Знаю, ты оказалась в жуткой ситуации, говорит доктор Эрнандес. Пережила настоящий ад и страдаешь от боли. Однако я вовсе не враг, что бы там тебе ни внушали, и, клянусь, я не сделаю тебе ничего плохого. Я лишь хочу тебе помочь, и для этого ты должна научиться мне доверять. Сперва хотя бы чуть-чуть. Как считаешь, у тебя получится?
Я безмолвно взираю на него. Судя по выжидающему взгляду, доктор Эрнандес даже не представляет, о чем просит.
Начнем с простого, предлагает он. Может, назовешь свое имя?
Я не отвечаю, но продолжаю глядеть ему в глаза.
Ладно, произносит он. Все в порядке. Тогда давай так: я задаю вопрос, а ты просто киваешь или качаешь головой. Говорить не придется.

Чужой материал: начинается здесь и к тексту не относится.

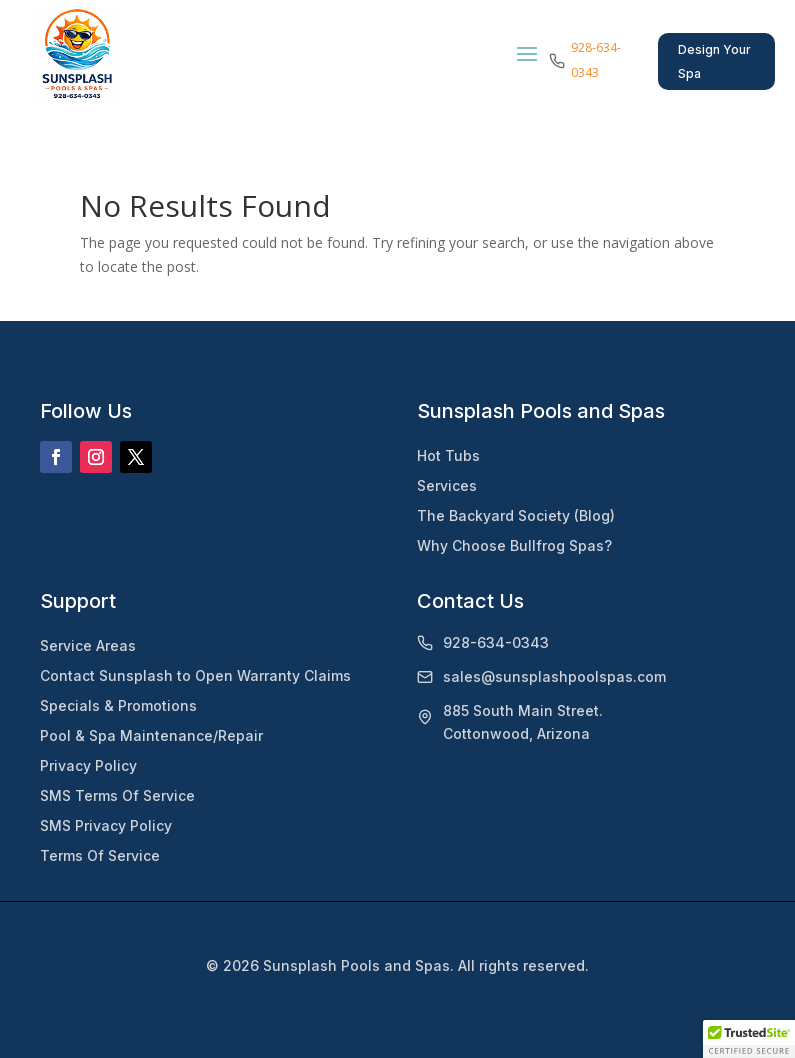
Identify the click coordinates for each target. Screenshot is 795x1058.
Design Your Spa (714, 61)
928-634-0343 (496, 642)
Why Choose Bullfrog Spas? (514, 545)
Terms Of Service (100, 855)
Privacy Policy (88, 765)
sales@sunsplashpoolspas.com (554, 676)
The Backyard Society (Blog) (516, 515)
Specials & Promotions (118, 705)
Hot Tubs (448, 455)
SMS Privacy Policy (106, 825)
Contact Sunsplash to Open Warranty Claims (195, 675)
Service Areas (88, 645)
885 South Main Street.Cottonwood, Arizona (523, 722)
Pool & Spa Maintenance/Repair (151, 735)
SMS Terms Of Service (117, 795)
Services (447, 485)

Я сижу не шелохнувшись, стараюсь даже не моргать. Улыбка на лице доктора Эрнандеса слегка меркнет.
Нет? Не хочешь попробовать?
Я моргаю глазам уже больно, и только. Он кивает и что-то записывает в один из блокнотов. Я слежу за тем, как перо скользит по бумаге, и мне любопытно, что же он про меня пишет, но задать вопрос я не могу.
Хорошо, говорит доктор Эрнандес, отложив ручку в сторону. Меньше всего я хочу, чтобы ты чувствовала себя под каким бы то ни было давлением. Могу лишь догадываться, как тебе тяжело, так что, пожалуй, на данный момент будет лучше, если ты вернешься к себе, и мы продолжим общение завтра. Ты не обязана говорить со мной, и, гарантирую, никто и я сам в первую очередь не станет тебя принуждать. Однако, если бы я искренне не верил, что наша беседа пойдет тебе на пользу, меня бы здесь не было.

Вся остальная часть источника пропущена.